The invention belongs to the technical field of artificial intelligence, and particularly relates to an intelligent voice question-answering method and system based on deep learning and emotion recognition.

Background

With the advent of the internet age, data has grown exponentially, and people have begun to use search engines to find their own desired information. The search engine is one of the forms of the intelligent question-answering system, and provides answers corresponding to questions for users in a list form.
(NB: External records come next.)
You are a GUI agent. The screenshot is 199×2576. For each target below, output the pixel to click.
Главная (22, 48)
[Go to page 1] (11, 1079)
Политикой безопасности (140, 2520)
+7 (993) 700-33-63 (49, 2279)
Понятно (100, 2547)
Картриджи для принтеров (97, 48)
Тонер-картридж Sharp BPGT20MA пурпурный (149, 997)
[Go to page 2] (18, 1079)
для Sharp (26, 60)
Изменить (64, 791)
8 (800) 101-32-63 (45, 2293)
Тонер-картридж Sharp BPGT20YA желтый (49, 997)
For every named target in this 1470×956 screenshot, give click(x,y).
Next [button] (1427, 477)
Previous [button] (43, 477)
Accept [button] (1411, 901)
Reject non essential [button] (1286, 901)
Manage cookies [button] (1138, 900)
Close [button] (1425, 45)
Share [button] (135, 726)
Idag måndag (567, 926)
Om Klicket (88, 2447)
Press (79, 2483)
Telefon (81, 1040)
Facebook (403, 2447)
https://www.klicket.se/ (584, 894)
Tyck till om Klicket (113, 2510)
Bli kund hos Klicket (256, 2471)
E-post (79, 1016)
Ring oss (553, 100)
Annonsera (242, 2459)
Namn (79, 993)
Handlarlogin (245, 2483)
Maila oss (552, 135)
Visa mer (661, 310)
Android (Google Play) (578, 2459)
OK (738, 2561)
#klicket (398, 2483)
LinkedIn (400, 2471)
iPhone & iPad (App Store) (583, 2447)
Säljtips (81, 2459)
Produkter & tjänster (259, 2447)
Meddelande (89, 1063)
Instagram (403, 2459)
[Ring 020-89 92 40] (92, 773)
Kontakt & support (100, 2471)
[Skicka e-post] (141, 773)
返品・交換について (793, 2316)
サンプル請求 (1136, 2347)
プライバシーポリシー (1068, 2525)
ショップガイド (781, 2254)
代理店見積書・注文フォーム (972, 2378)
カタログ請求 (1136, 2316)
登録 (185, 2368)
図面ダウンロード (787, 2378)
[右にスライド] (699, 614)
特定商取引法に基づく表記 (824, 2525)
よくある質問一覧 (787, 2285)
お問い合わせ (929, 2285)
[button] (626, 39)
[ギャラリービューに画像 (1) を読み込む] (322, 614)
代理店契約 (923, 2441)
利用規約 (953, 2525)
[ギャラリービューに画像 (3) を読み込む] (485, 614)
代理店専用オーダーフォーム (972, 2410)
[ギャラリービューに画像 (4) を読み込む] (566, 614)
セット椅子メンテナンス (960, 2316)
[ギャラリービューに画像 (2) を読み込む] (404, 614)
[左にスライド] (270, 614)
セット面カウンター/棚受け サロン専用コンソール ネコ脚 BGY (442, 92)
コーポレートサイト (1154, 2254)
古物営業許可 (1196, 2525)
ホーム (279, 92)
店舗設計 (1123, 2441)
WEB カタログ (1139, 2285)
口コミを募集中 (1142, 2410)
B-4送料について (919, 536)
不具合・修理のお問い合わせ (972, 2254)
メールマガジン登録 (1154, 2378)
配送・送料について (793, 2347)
With the higher requirements of people on the efficiency and quality of information retrieval, the research on the intelligent voice question-answering system also starts to be further developed.

The existing intelligent voice question-answering system usually needs two steps, namely voice recognition is firstly carried out, and then answers to questions are carried out according to recognized voice. Speech recognition techniques are generally divided into three steps: feature extraction, deep neural network training and decoding. The question-answering system is mainly divided into three categories: the system comprises an extraction type intelligent question-answering system, a generation type intelligent question-answering system and an intelligent question-answering system based on question-answer pairs. All of them need to convert the sentences into computer-recognizable structured data by natural language processing technology, analyze the problems, capture the keywords, and finally match with the answer library.

However, the above intelligent question-answering system still has certain defects: firstly, the natural language processing technology is adopted, and due to the ambiguity and complexity of natural language, a deep learning algorithm is not applied abundantly, so that the accuracy of a question-answering system is low; second, when capturing chinese sentence information, there is still a situation of data redundancy and single dimension, so systematic matching bias is easily caused.

Disclosure of Invention

Aiming at the defects or the improvement requirements of the prior art, the invention provides an intelligent voice question-answering system based on deep learning and emotion recognition, aiming at solving the technical problems that the accuracy of the question-answering system is low due to the fact that the deep learning algorithm is not applied abundantly because of the ambiguity and the complexity of natural language in the conventional intelligent question-answering system, and the system matching deviation is easily caused due to the fact that data redundancy and single dimension still exist when Chinese sentence information is captured.

In order to achieve the above object, according to an aspect of the present invention, there is provided an intelligent voice question-answering method based on deep learning and emotion recognition, comprising the steps of:

(1) and acquiring the voice from the user, and processing the voice to extract the corresponding text information.

(2) And extracting characteristic parameters of the voice of the user, and carrying out emotion analysis on the voice according to the extracted characteristic parameters to form an emotion label.

(3) And (3) inputting the text information generated in the step (1) into a trained semantic representation and matching model, matching the emotion label obtained in the step (2) with a question-answer library to obtain answers of the question and outputting the answers.

Preferably, step (1) comprises in particular the following sub-steps:

(1-1) acquiring a voice from a user and digitally encoding the voice to convert it into an audio map;

(1-2) using a Hamming window to perform framing and windowing processing on the audio image obtained in the step (1-1) in sequence, and performing Fourier transform on an obtained processing result to obtain a spectrogram;

and (1-3) inputting the spectrogram obtained in the step (1-2) into a trained Convolutional Neural Network (CNN) to obtain corresponding text information.

Preferably, step (2) comprises in particular the following sub-steps:

and (2-1) framing the audio image obtained in the step (1-1) by using a Hamming window, thereby obtaining the preprocessed audio data.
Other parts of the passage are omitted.